What happens when trying for a baby goes to shit?
Posted On: 27/01/2016
By: Louise Carman
There are some things in life you just take for granted;
- Being born Scouse (and therefore, innately better than the rest of the world).
- Your fella making you want to throttle him daily
- Wools insisting on wearing hideous shoes.
So, when I got married at 25 and decided to start trying for a baby, I just assumed that soon enough I’d be maxing out my credit card on designer baby clothes.
A year and a half later, I still wasn't up the duff so we trotted off to the GP and were referred to the Infertility Clinic at the Women’s and so began The Worst Time Of My Life ™.
According to NHS statistics, 84% of couples will fall pregnant within 1 year of trying. What about the remaining 16% though? More than 1 in 10 women will access fertility services during their lifetime so here are a few things I wish I’d have known:
- You will become obsessed with your own body. Up until then, I’d never paid it much attention. Of course periods are a right pain in the backside but that was about as much thought as I’d given it. Suddenly, I was spending hours on end thinking about my cycle, hormones, cervical mucus (gross or what?) - even my body temperature. Whilst it's always good to be in tune with your body, that level of scrutiny is just not healthy and only creates more stress.
- You will feel like you're losing the plot. People who reckon pregnant women are a hormonal nightmare have never lived with a woman who's struggling to get pregnant. Suddenly, having a baby was the be all and end all, I’d be roaring at my fella like a woman possessed one minute then sobbing in the loo at work the next.

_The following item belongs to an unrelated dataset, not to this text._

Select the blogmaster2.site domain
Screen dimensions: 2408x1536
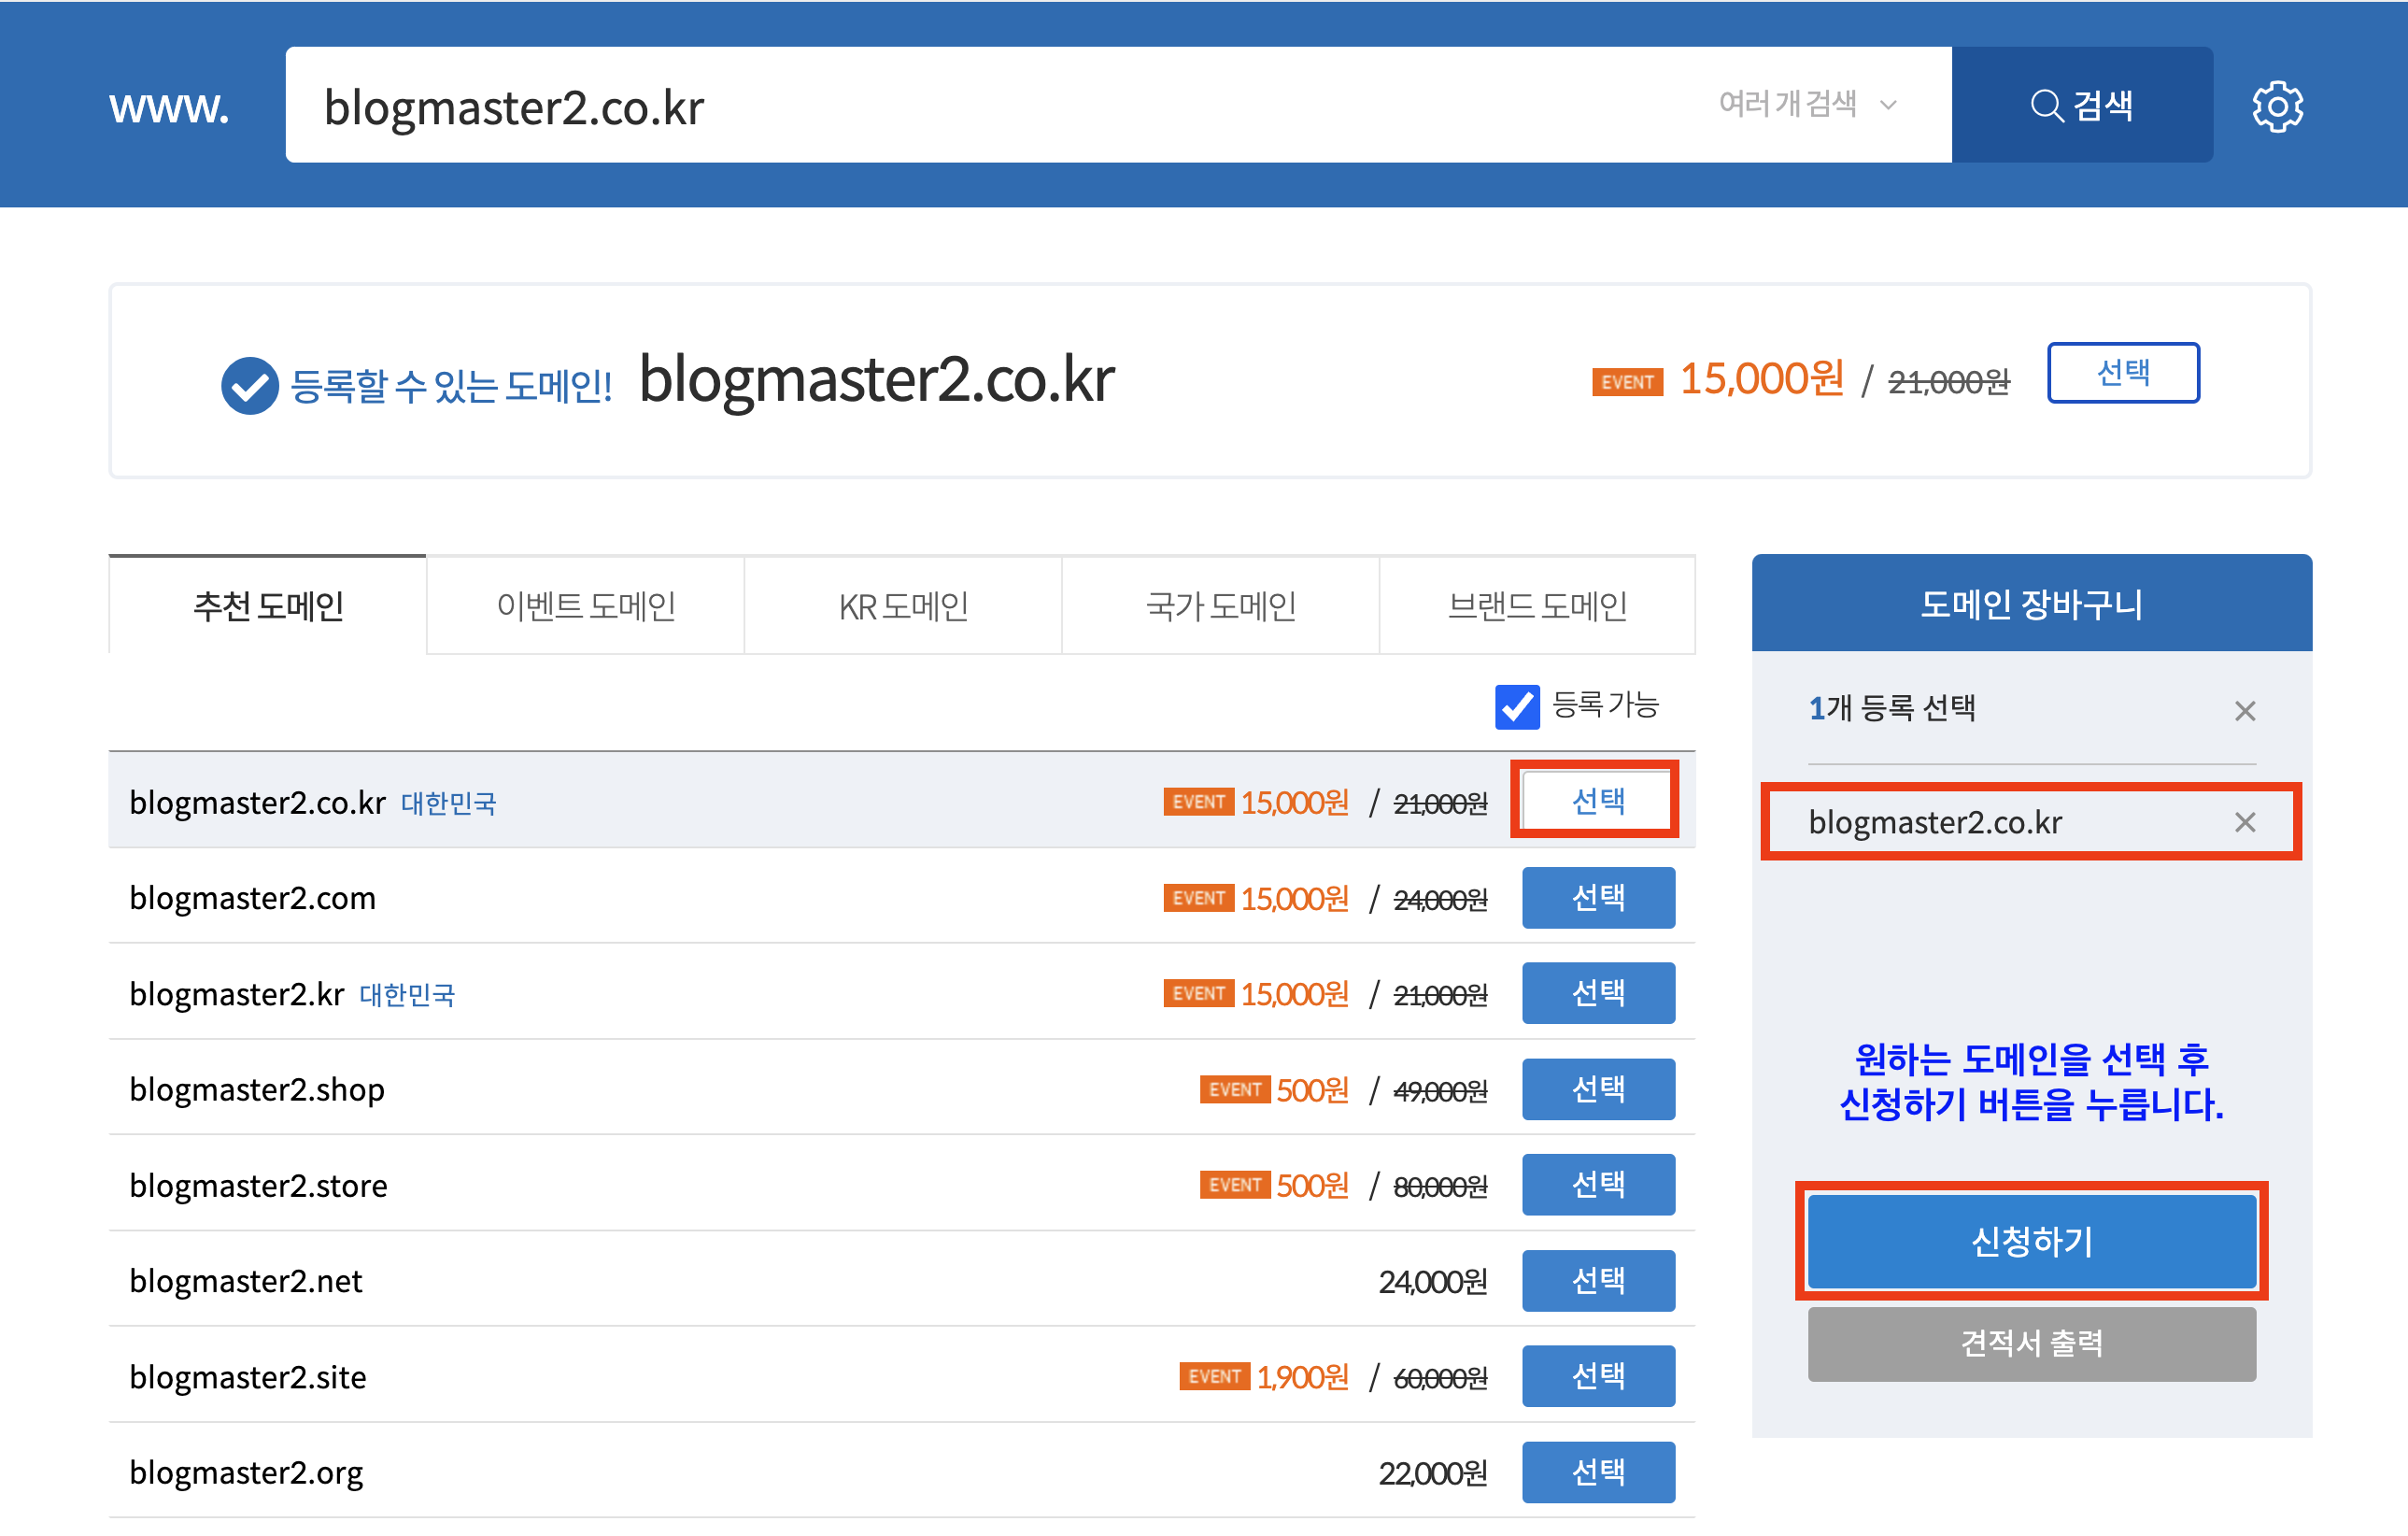click(1597, 1376)
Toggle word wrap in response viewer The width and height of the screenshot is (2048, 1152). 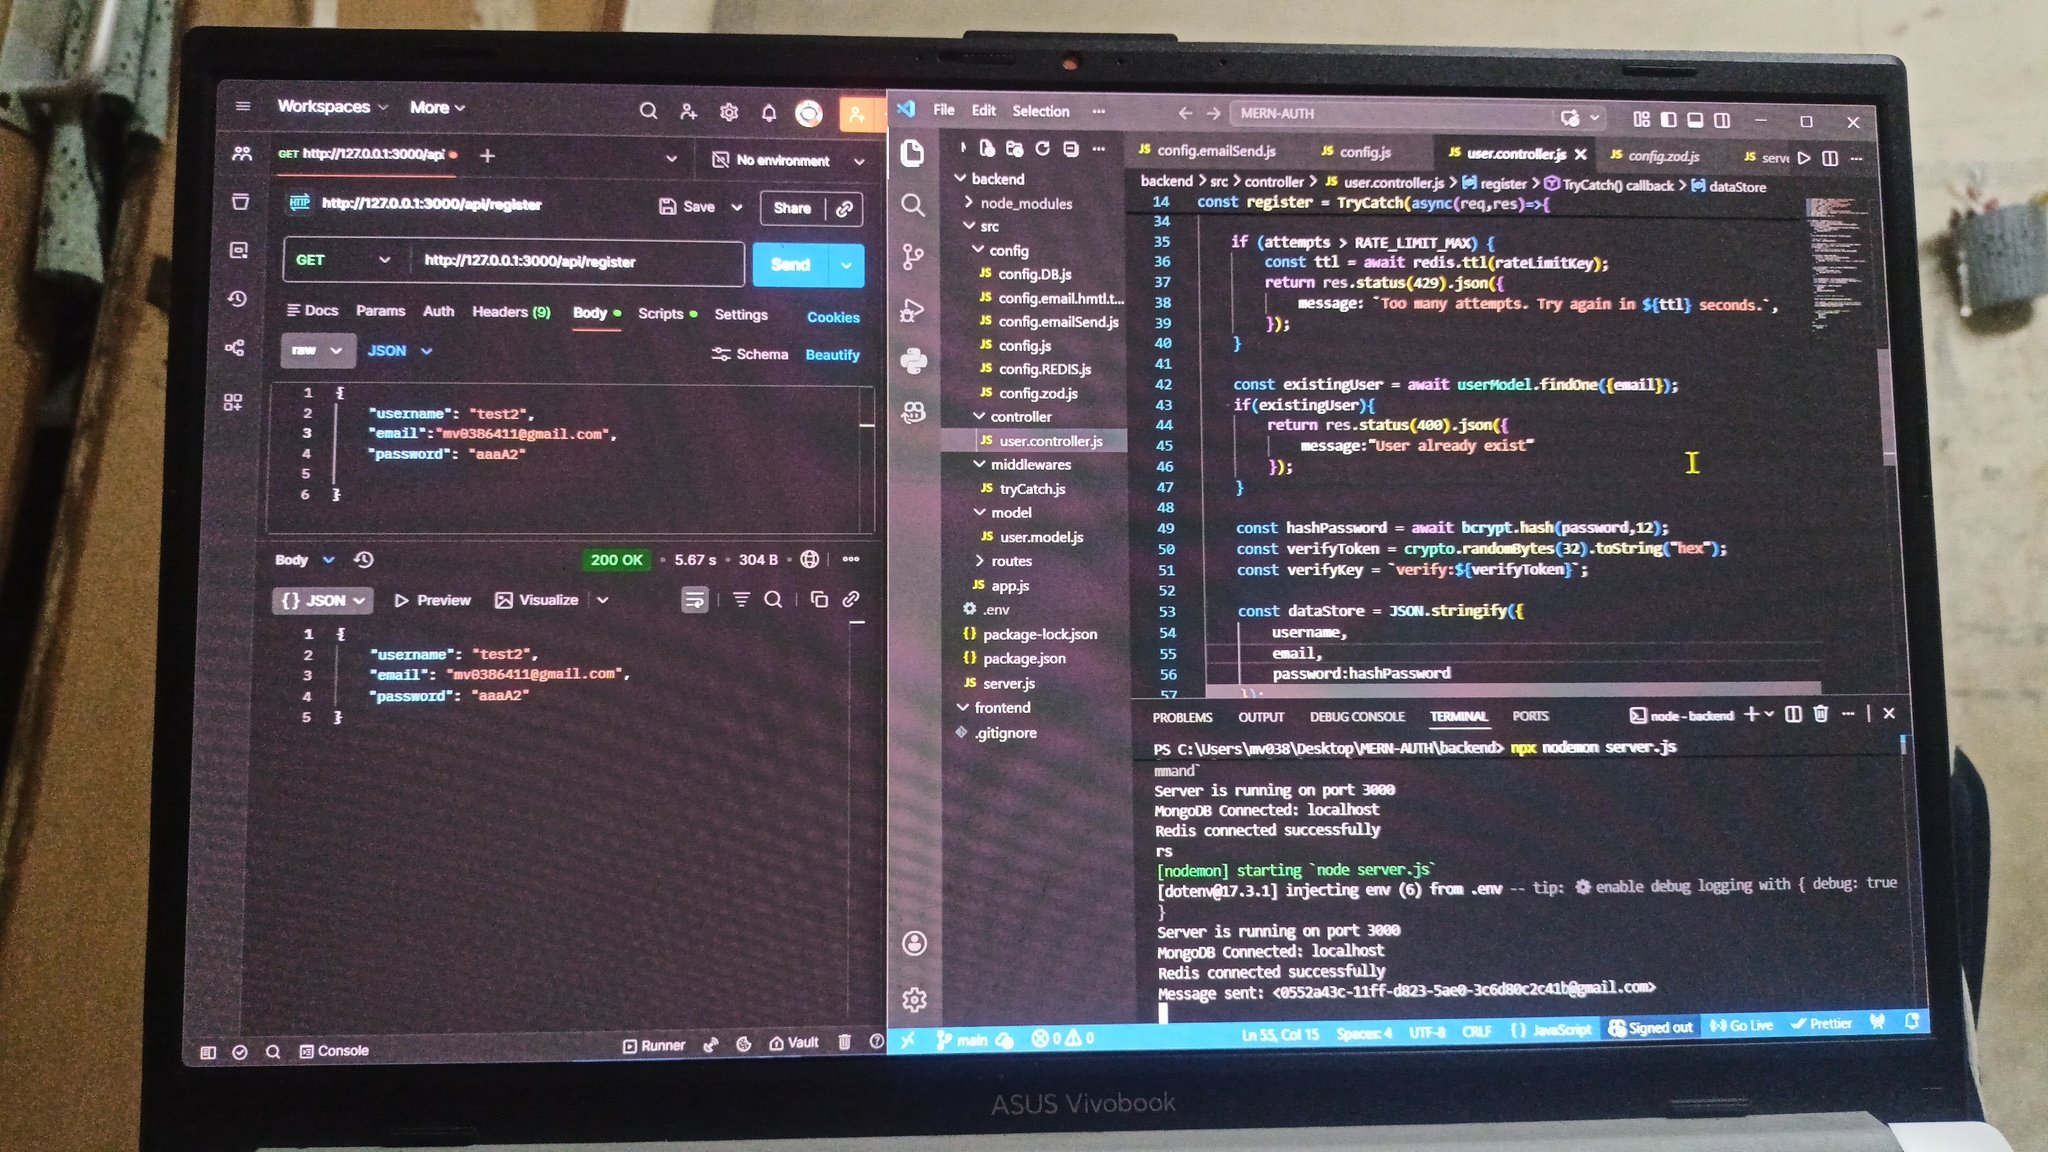click(x=694, y=599)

- Everyone around you will seem to be popping out babies. While I was waiting for my referral to the Infertility Clinic, one of my good friends announced that she would be postponing her wedding, as she was pregnant. I was livid; I didn't even congratulate her because I felt she’d done it to spite me (OK, with regard to number 2, maybe I actually did lose the plot just a touch). I got absolutely hammered at her baby shower and spent 7 months slagging her off to anybody who’d listen. When she had the baby, I sat weeping in the entrance to the Women’s for 20 minutes before I got my shit together and went in to see her.
- You’ll lose all dignity. Ever had a transvaginal scan? The machine they use resembles a large sex toy and you know exactly where it's going and that's just the start of it. Basically the whole staff of the Women's are going to get a good look up your foof (I’m sure at one point the woman who works in the gift shop nipped in for a nosey). As usual, the men get off easy (pun intended); alls they have to do is whack one out into a plastic cup.
- This experience will never leave you. Whatever the outcome, whether you end up having a baby, adopting or simply moving on as a couple without children, I’ve spoken to people who have done all 3 and the scars will still be there. The only way I can describe it would be like losing your spouse…you can move on, meet somebody else or not, have a happy life but it's never going to take away the pain of what happened.
In my case, our tests revealed that I suffered from Polycystic Ovarian Syndrome (PCOS), which is thought to be the leading cause of infertility in women. PCOS affects between 5 and 10% of women and causes a whole range of attractive symptoms including irregular periods (or absent periods), weight gain, acne, hirsutism and thinning hair. My hormone profile was very poor and we were told IVF stood a very slim chance of working. I didn't want to go through the invasiveness of IVF only to come away from it without a baby so we decided to look in to adoption instead.
Nearly 6 years later, we now have 3 sons through adoption. I can honestly say that, although the adoption process is tough with Social Services grilling you on each and every aspect of your life from your childhood to your finances, it is the best thing I’ve ever done. Not only have I fulfilled my dream of being a mum, I’ve made a difference in my boys’ lives, made lifelong friends and grown so much as a person.
If you're going through a similar experience, there is lots of support available online. I know I found it immensely helpful to know that I wasn't the only one. Both Fertility Friend and Verity (PCOS specific) were invaluable. There is also an excellent trilogy of novels by Sinéad Moriarty (The Baby Trail, The Perfect Match and From Here to Maternity), which are very lighthearted, but true to life. Just don't blame me if they have you weeping on the bus to work!